2026-05-13 京都大学iPS細胞研究所]
本研究の概要
<関連情報>
- https://www.cira.kyoto-u.ac.jp/j/pressrelease/news/260513-100000.html
- https://www.cell.com/molecular-therapy-family/molecular-therapy/fulltext/S1525-0016(26)00301-1
IL-15とIL-21の相乗効果により、固形腫瘍におけるiPSC由来細胞傷害性T細胞の抗腫瘍効果が向上する IL-15 and IL-21 synergy improves anti-tumor efficacy of iPSC-derived cytotoxic T cells in solid tumors
Akihiro Ishikawa ∙ Masazumi Waseda ∙ Tomoko Ishii ∙ Yohei Kawai ∙ Shin Kaneko
Molecular Therapy Published:May 12, 2026
DOI:https://doi.org/10.1016/j.ymthe.2026.04.036
Abstract
The development of effective cellular immunotherapies for solid tumors requires the presence of robust infiltration, persistence, proliferation, and antigen-specific cytotoxicity.
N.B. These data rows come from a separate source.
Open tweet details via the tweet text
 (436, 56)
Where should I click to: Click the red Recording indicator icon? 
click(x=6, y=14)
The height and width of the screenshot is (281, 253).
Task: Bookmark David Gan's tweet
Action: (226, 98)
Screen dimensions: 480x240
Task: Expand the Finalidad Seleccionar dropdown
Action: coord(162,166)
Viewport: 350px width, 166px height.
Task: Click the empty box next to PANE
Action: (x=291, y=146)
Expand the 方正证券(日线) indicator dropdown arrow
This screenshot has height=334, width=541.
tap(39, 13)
Here, we engineered induced pluripotent stem cell (iPSC)-derived cytotoxic T cells transduced with a chimeric antigen receptor (iCAR-T cells) and identified an optimal cytokine armoring strategy. Co-expression of interleukin-15 (IL-15) and IL-21 synergistically enhanced STAT1 phosphorylation, leading to increased transcriptional activation of the chemokine receptor CXCR3 and thereby improving tumor homing capacity. Furthermore, the engineered iCAR-T cells maintained a CD45RA−CD45RO+CCR7+CD62L+ memory T cell-like phenotype in tumors, contributing to the prolonged survival of the animal model. These findings demonstrate that cytokine synergy can be engineered into iPSC-derived T cells to overcome significant barriers in solid tumor immunotherapy, offering a scalable approach to developing next-generation off-the-shelf CAR-T therapies.